Prof. Dr. Ahmet Abay
Akademisyen
TT

Kimin rızasına talibiz?

Geçenlerde bir konuyla ilgili araştırma yaparken herkesin çokça duyup tekrar ettiği “insanları razı etmek, ulaşılması mümkün olmayan bir amaçtır.” sözünün hep eksik aktarıldığını ifade eden bir değerlendirme gördüm. Bu değerlendirmeye göre; söz, bütün olarak aktarıldığı zaman içerisinde en güzel hikmetlerden birisinin saklı olduğunun görüleceğini ifade ediyordu. Sözün tamamı ve içerisinde barındırdığı hikmetle ilgili şunlar ifade edilmektedir: “İnsanları razı etmek ulaşılamayacak bir gayedir. Allah’ı razı etmek ise terk edilemeyecek bir gayedir. Sen ulaşılamayacak olanı terk et, terk edilmeyecek olana ulaşmaya bak.”

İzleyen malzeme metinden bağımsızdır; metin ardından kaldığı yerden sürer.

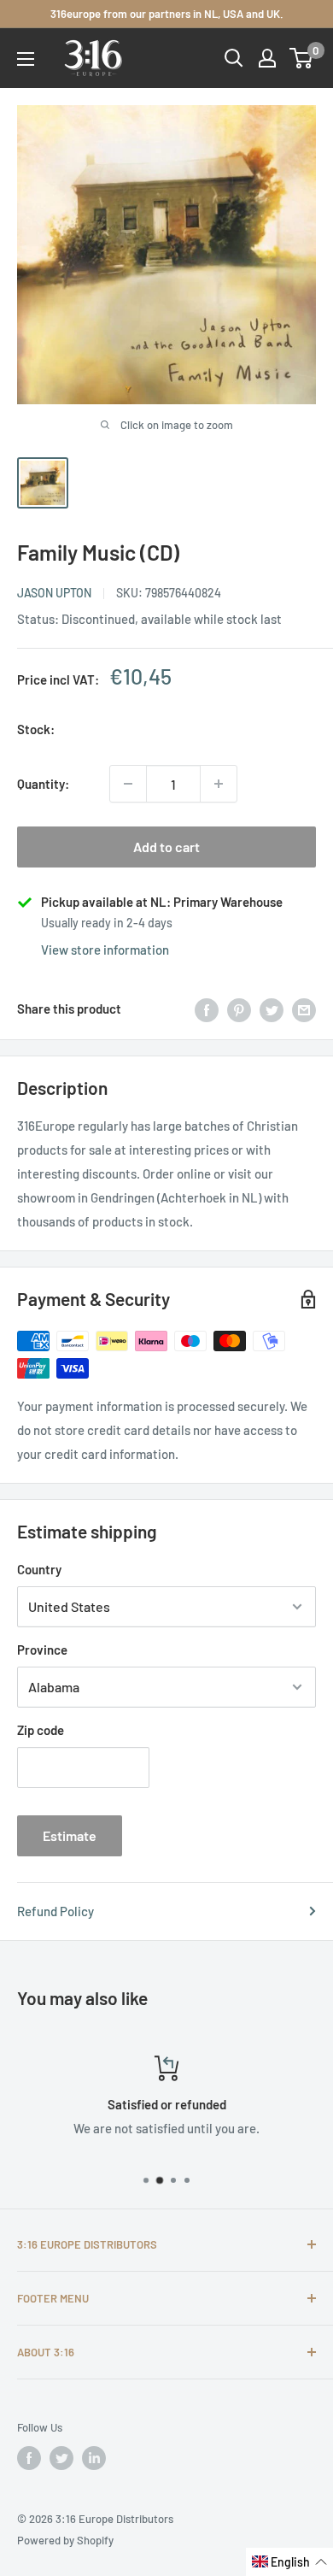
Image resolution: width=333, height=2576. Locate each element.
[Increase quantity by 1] (219, 784)
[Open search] (234, 58)
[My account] (267, 58)
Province (42, 1649)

 Sözün kime ait olduğu ile ilgili farklı bilgiler bulunsa da bazı kaynaklar İmam Şafii’ye ait olduğunu ifade etmektedirler. Rebi b. Selman, İmam Şafii’nin kendisine “İnsanları razı etmek zordur hatta imkânsızdır. Sen Rabbini razı etmeye çalış, amacın bu olsun.” dediğini haber vermektedir.

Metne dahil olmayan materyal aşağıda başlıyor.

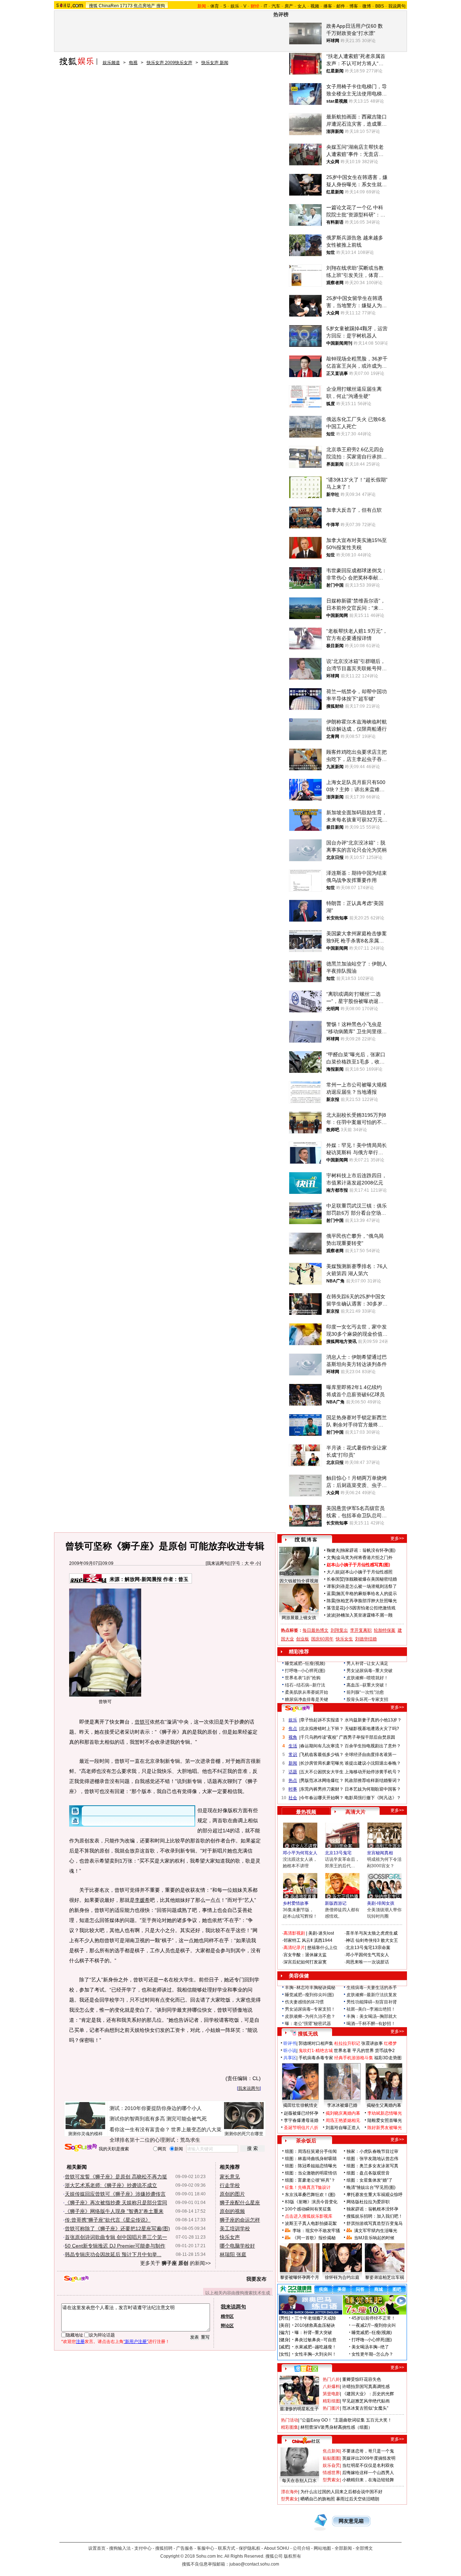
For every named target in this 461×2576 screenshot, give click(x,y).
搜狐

Şimdi bu sözden hareketle kendimize şu soruyu soralım, “Biz kimi razı etmenin/memnun etmenin derdindeyiz; sözlerimizle, eylemlerimizle kimin memnuniyetini önceliyoruz?” Birçok kişinin tabi ki Allah’ın rızasını, dediğini duyar gibiyim. İnşallah öyledir. Ancak bir sosyal bilimci olarak yaptığımız gözlemler ve şahit olduğumuz olaylarda durumun pek de öyle olmadığını ifade etmemiz mümkündür. Özellikle de Allah’ın rızası ile etrafımızda bulunanların rızası/memnuniyeti çakıştığı durumlardaki tavrımız, bu meselenin turnusol kâğıdıdır. Yani böyle bir durumda yapacağımız tercihler bizim bu konuda nerede durduğumuzu gösterecektir.
Meseleyi biraz daha açarak ve somut örnekler üzerinden yürüyerek netleştirmeye gayret edelim. Mesela, ailemizin memnuniyetini sağlamak için faizli kredi alarak herhangi bir şeyi almak ile Allah’ın faizden uzak durun emrinin çatıştığı durumdaki tavrımız veya bulunduğumuz bir makamdaki yetkimizi kullanarak akraba ve dostlarımızı küstürmeyelim diye onlara haksız menfaat ve kazançlar sağlayacak isteklerini yerine getirmek ile üstlendiğimiz görevin bize emanet olarak verildiğini ifade eden Allah’ın ilkeleri karşı karşıya geldiğindeki tutumumuz kimin rızasını ve memnuniyetini öncelediğimizi ortaya koyacaktır. Bu örneklerin sayısını çoğaltmak mümkündür. Ama kanaatimce gerek yoktur. Çünkü bütün bunlarda esas belirleyici olan, bizim kimin memnuniyetini ve rızasını öncelediğimizdir.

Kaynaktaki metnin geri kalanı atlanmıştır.